The State of application security report from application security company Veracode is based on analysis scans of code submitted for testing. There are three main types of scan: dynamic analysis which looks at runtime behavior, statis analysis which inspects the code, and composition analysis which checks third-party libraries against a database of known flaws.
The three types of analysis reveal different flaws. Top issues found by static analysis are CRLF injection (when an unexpected line terminator is not removed from input), cryptographic issues, and information leakage. Top in dynamic analysis is server misconfiguration, insecure dependencies, and again information leakage.
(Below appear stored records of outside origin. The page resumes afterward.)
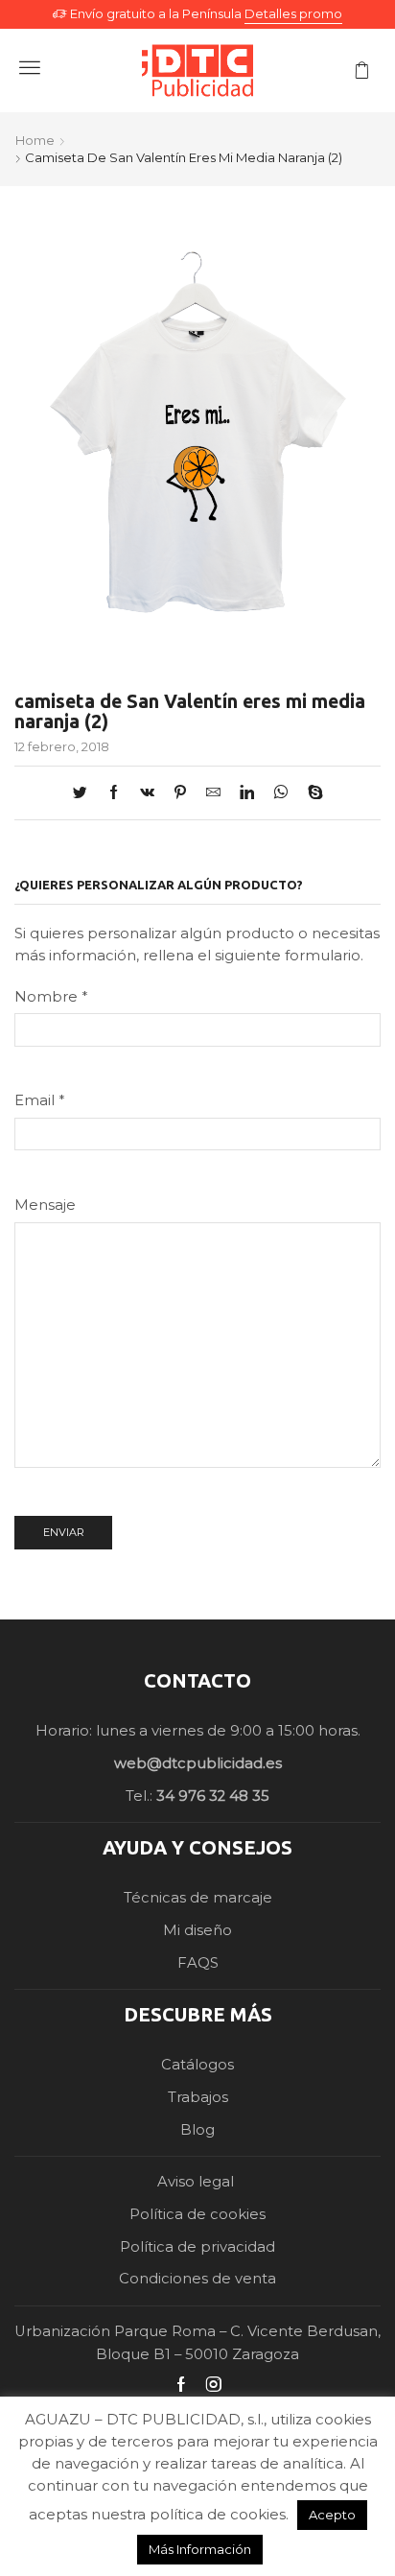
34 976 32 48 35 (212, 1796)
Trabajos (198, 2097)
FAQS (198, 1963)
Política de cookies (197, 2214)
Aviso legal (197, 2181)
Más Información (200, 2549)
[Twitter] (85, 793)
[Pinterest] (180, 793)
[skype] (310, 793)
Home (35, 140)
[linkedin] (247, 793)
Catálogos (197, 2064)
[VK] (147, 793)
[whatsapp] (281, 793)
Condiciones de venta (197, 2278)
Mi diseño (197, 1930)
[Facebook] (113, 793)
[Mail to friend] (213, 793)
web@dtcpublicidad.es (198, 1763)
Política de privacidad (197, 2247)
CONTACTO (197, 1680)
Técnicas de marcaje (198, 1897)
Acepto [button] (332, 2514)
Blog (197, 2130)
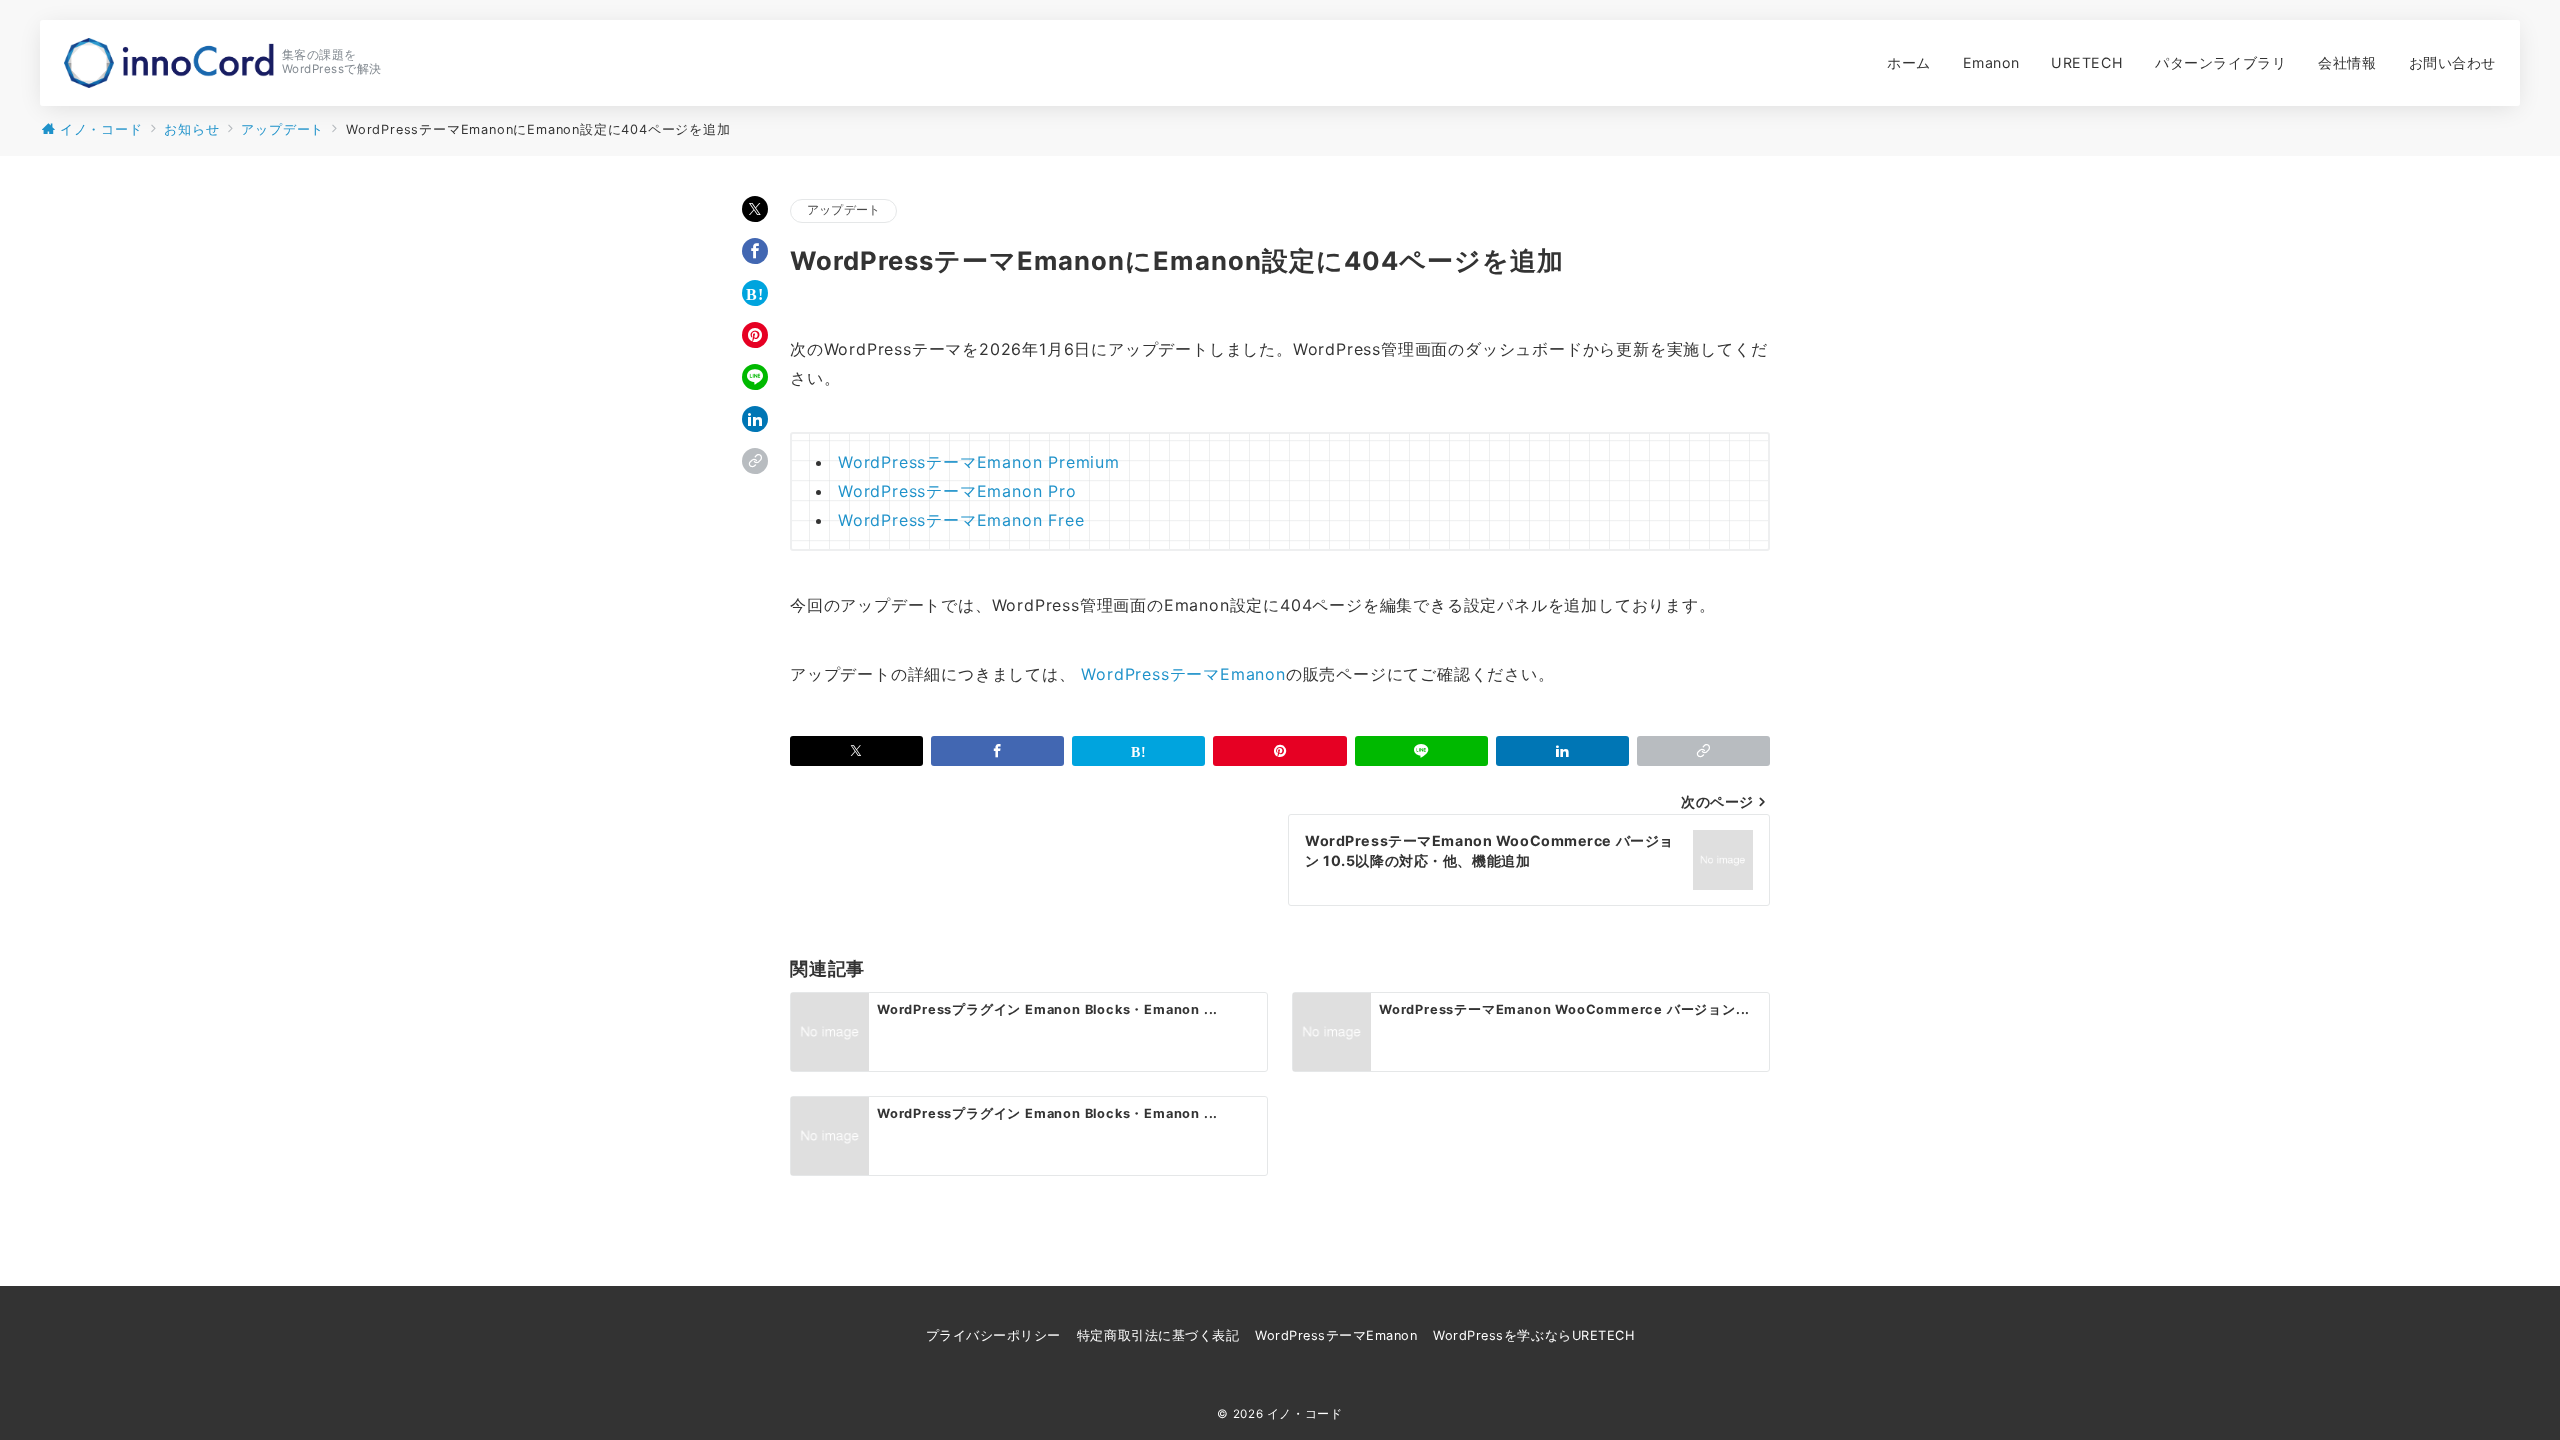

Composition analysis puts information leakage top, followed by insufficient input validation, and encapsulation, which is where applications “fail to separate or differentiate critical data or functionality within components.”
SQL injection remains a common problem, with over 22 percent of statically analysed applications vulnerable and 32% of composition analyses, as does cross-site scripting, 38.5 percent in static analysis and 44.7% in composition analysis.
Another by-the-way nugget of information is that “over 90 percent of Java applications are third-party code.” Much of modern application development is about assembling and controlling components and libraries, rather than writing fresh code.
Applications evolve over time and according to this survey, “the average application grows about 40 percent per year, regardless of its original size,” though growth slows down after 5 years or so. Unfortunately this also means new flaws may be introduced. According to the survey, typically fewer flaws are introduced in the first 18 months of an application’s life, but after that the rate creeps up. “The percentage of applications with flaws climbs as applications age,” say the researchers, stating that fewer than half of apps less than one year old have flaws, but by the time they are four or five years old, two-thirds have flaws, and at 10 years old, 90 percent of them.
Exactly why these trends exist is open to speculation. Perhaps newer applications are more likely to have a company’s top software engineers, for example. Recommendations in the report – which comes from a company selling application security tools – include greater automation and developer training, and clarity over who is responsible for each application.